Face aux terrorismes, face aux recours à la violence et au débat sur sa légitimité, il faut rejeter les postulats moraux. Seule une analyse critique de la réalité objective et des contradictions en présence confrontées à l’adéquation entre le but final et les moyens utilisés doit permettre à chacun de se forger son opinion.

Notes

[1] Espace de Libertés n°298 de février 2002. Contributions d’Alain Colignon, Claude Javeau, Marcel Deprez, Jérôme Jamin, Jean-Paul Marthoz, Sergio Carrozo, Valérie Peclow, François Dubuisson, Jean Sloover et Michel Gottschalk.

[2] Serge Berstein et Pierre Milza, Dictionnaire historique des fascismes et du nazisme, Bruxelles, complexe, 1992

[3] Voir les articles de Gérard Chaliand in Encyclopaedia Universalis, T.22, pp.421-427 et de Jean-Christophe Buisson in Le Siècle rebelle. Dictionnaire de la contestation au XXe siècle.Le terrorisme international, coll. XXe siècle, Paris-Firenze, Casterman-Giunti, 1994. Paris, Larousse, 2004, pp.885-888 ainsi que le livre de Luigi Bonanate,

[4] Uri Eisenzweig, Fictions de l’anarchisme, (s.l), Christian Bourgeois, 2001.

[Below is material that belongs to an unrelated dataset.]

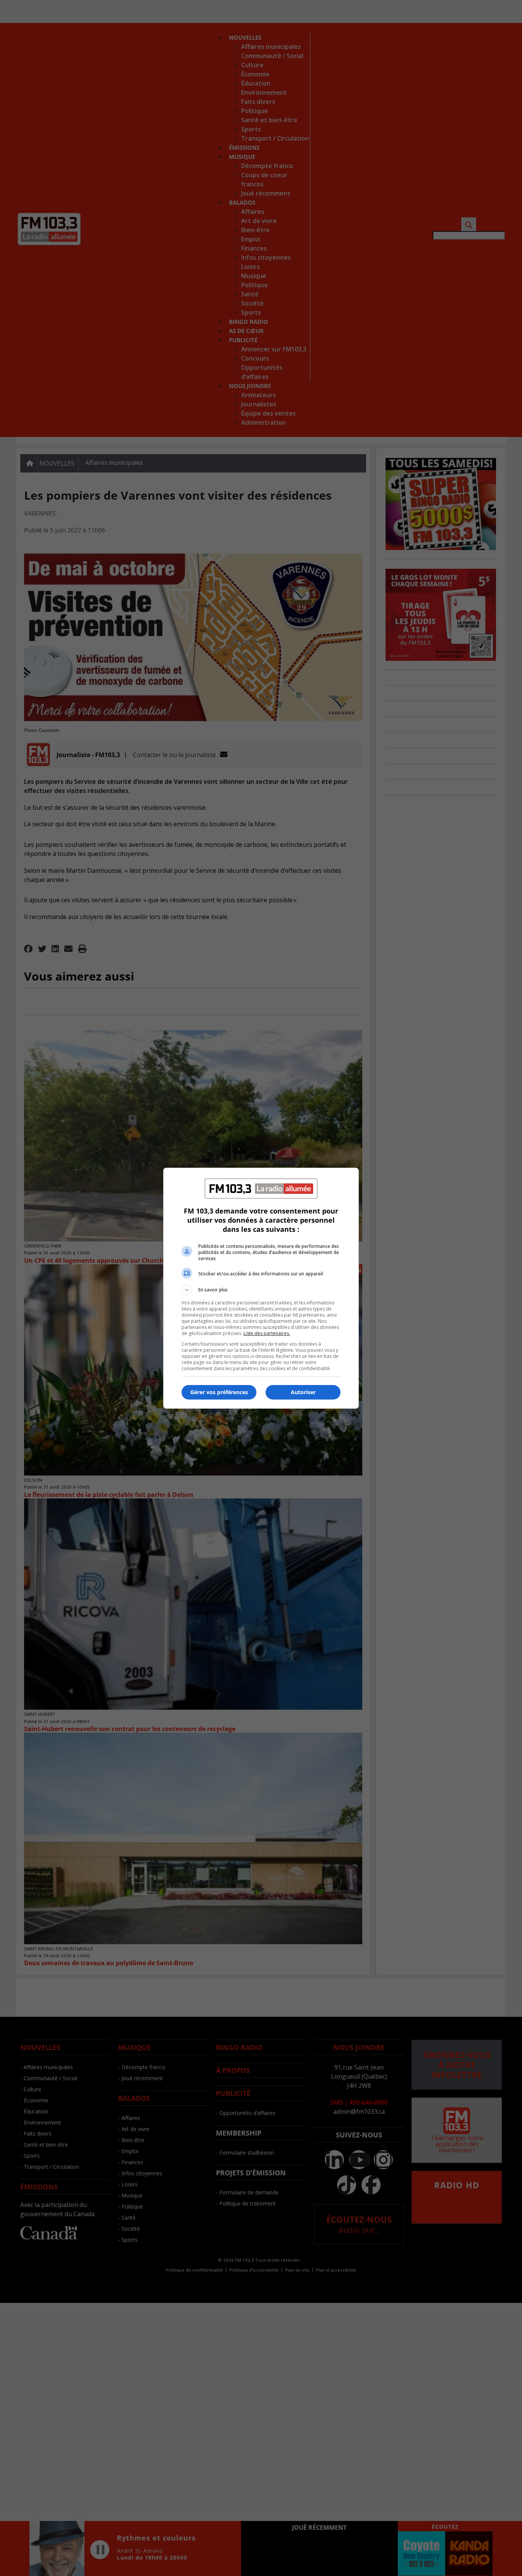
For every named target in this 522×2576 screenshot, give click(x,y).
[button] (261, 1290)
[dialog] (261, 1288)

[5] Notice de Georges Labica, Terrorisme in Georges Labica (s. dir.) Dictionnaire critique du Marxisme, Paris, PUF, 1982, pp.876-878.

[6] Howard Fast, Mémoire d’un rouge, Paris, Rivage, 2000. Cette autobiographie de l’auteur de Spartacus, qui était membre du PC américain, est très instructive sur cette période de l’histoire des USA qui s’étend de 1950 à 1954, et la manière dont une démocratie peut briser des gens sans recourir à des déportations, exécutions…

[7] Jan Willems (s.dir), Gladio, Bruxelles, EPO, 1991 et Rudy Van Doorslaer et Etienne Verhoyen, L’assassinat de Julien Lahaut, Anvers, EPO, 1987.

[8] Voir le dossier paru dans Le Monde diplomatique n°608 de novembre 2004, pp.22-29.

[9] Nous avons utilisé l’édition de 1987, mais n’avons pu vérifier dans une édition plus récente.

[10] Gilles Manceron, Résistances et terrorismes article parut dans la revue de la Ligue des droits de l’homme française Hommes et Libertés, n°117 de janvier-mars 2002 dont le thème était Terrorisme et violence politique, et dont le texte est repris sur le site internet www.ldh-france.org.